Con manos temblorosas, alargué el brazo y tomé el frasco de pastillas para dormir. Sin pensarlo dos veces, saqué dos y las tragué rápidamente. Quería desaparecer, desconectarme del peso que me oprimía. Este regreso solo había reavivado heridas que pensaba cicatrizadas, trayendo de vuelta recuerdos que me negaba a revivir.
El efecto de las pastillas no tardó en hacerme sentir más ligera, como si poco a poco me hundiera en un letargo que adormecía mis pensamientos. Mis párpados se hicieron pesados, y la lucha por mantenerme despierta era inútil.
Mientras el sueño se acercaba, las imágenes del pasado comenzaron a deslizarse en mi mente, como sombras que no podía controlar. Las caras de aquellos que una vez estuvieron tan cerca de mí —mis amigos, mi familia, y, sobre todo, él— desfilaban una tras otra. La mezcla de recuerdos felices y dolorosos se entrelazaba en una maraña que me estrujaba el corazón.
Las lágrimas comenzaron a acumularse en mis ojos, pero no tenía la energía para detenerlas. Eran lágrimas silenciosas, sin fuerza, que rodaban por mis mejillas mientras caía lentamente en la oscuridad del sueño. Tal vez, pensé, al menos en mis sueños podría encontrar algo de paz.
A la mañana siguiente me levanté sintiendo el cuerpo pesado, como si las emociones de la noche anterior se hubieran quedado adheridas a mi piel. Los ojos hinchados, seguramente por las lágrimas que se habían escapado sin que me diera cuenta.
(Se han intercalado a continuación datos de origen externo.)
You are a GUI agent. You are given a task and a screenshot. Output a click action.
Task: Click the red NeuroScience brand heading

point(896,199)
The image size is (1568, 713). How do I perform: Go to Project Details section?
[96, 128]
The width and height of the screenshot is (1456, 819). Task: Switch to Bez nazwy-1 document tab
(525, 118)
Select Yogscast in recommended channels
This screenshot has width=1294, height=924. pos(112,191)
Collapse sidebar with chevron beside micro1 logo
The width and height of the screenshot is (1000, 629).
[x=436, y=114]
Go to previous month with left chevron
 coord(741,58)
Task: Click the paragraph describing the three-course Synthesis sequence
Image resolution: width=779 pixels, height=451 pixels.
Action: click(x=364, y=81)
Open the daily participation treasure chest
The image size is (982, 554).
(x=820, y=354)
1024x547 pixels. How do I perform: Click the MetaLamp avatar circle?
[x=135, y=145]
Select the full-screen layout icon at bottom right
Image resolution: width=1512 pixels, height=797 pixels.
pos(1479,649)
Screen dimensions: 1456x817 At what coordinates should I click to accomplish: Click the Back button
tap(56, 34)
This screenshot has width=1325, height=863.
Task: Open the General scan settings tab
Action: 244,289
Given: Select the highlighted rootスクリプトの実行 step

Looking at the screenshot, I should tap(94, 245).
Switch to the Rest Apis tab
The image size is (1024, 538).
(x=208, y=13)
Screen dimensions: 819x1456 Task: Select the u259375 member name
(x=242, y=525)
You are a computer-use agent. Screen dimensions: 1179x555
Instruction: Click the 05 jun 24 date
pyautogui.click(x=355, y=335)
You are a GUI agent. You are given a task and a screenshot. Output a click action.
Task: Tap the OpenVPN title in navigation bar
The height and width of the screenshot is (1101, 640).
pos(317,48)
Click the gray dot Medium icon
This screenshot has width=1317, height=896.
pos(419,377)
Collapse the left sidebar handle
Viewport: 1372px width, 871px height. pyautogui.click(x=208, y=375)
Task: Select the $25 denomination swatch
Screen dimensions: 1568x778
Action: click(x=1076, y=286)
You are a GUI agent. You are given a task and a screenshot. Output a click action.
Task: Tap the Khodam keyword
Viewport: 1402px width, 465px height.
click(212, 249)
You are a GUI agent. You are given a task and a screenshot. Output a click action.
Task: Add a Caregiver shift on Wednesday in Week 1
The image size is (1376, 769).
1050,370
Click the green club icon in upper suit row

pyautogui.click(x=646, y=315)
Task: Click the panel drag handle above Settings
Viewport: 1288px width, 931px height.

Me movía como una sombra por la habitación, recogiendo un suéter que había dejado tirado y deslizándolo por mis brazos.
Bajé las escaleras lentamente, arrastrando los pies hacia la cocina, donde Esther ya estaba preparando el desayuno. Cuando me vio, me dedicó una sonrisa cálida. Intenté devolverla, pero lo único que conseguí fue una mueca torcida. Caminé hacia el comedor, donde encontré a mis padres. Ayer no se molestaron en recibirme, y ahora, después de tres años sin verlos, no sabía cómo comportarme frente a ellos.
Mi padre estaba sumergido en la lectura de su periódico, mientras que mi madre apenas me dedicó una fugaz mirada. Estaba concentrada en darle de comer a Chloe. Tragué saliva y me senté, esperando, casi anhelando, que alguno de los dos notará mi presencia. Pero ese momento nunca llegó.
Mi padre cerró el periódico con calma, dio un último sorbo a su café, y se levantó. Besó a mi madre en la mejilla y dejó un beso rápido en la cabeza de Chloe antes de salir de la habitación, sin siquiera mirarme.
Mi madre, siguiendo a mi padre, se levantó con Chloe en brazos y llamó a Esther para que la tomara, antes de marcharse al trabajo, sin mediar palabra, como si yo no estuviera ahí.